Alexander Todorov, profesor psikologi di Princeton, AS, menunjukkan bahwa orang-orang bisa membuat penilaian tentang apakah orang tersebut menyenangkan, tingkat kepercayaan, dan kompetensi seseorang setelah melihat wajah mereka kurang dari sepersepuluh detik.

"Sementara beberapa hal, seperti tingkat dominan, sangat terkait dengan fitur morfologi, ada hal-hal lain seperti kepercayaan dan daya tarik yang sangat bergantung pada ekspresi wajah," kata Todorov, yang bukunya Face Value: The Irresistible Influence of First Impressions mengeksplorasi fenomena ini.

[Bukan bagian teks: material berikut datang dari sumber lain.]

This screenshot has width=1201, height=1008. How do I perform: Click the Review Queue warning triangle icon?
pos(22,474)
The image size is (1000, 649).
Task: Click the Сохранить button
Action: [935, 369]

Membuat penilaian cepat pada sesuatu yang sangat dangkal mungkin tampak terburu-buru, tapi kita melakukannya setiap saat tanpa menyadarinya. Dan itu bisa memiliki implikasi serius. Misalnya, hal itu mungkin akan mempengaruhi siapa yang Anda pilih pada pemilu.

Satu studi menunjukkan bahwa penampilan wajah bisa digunakan untuk memprediksi hasil pemilihan Senat AS. Demikian pula, karakteristik wajah yang terkait dengan kompetensi juga telah berhasil memprediksi hasil pemilihan yang melibatkan politisi Bulgaria, Prancis, Meksiko, dan Brasil.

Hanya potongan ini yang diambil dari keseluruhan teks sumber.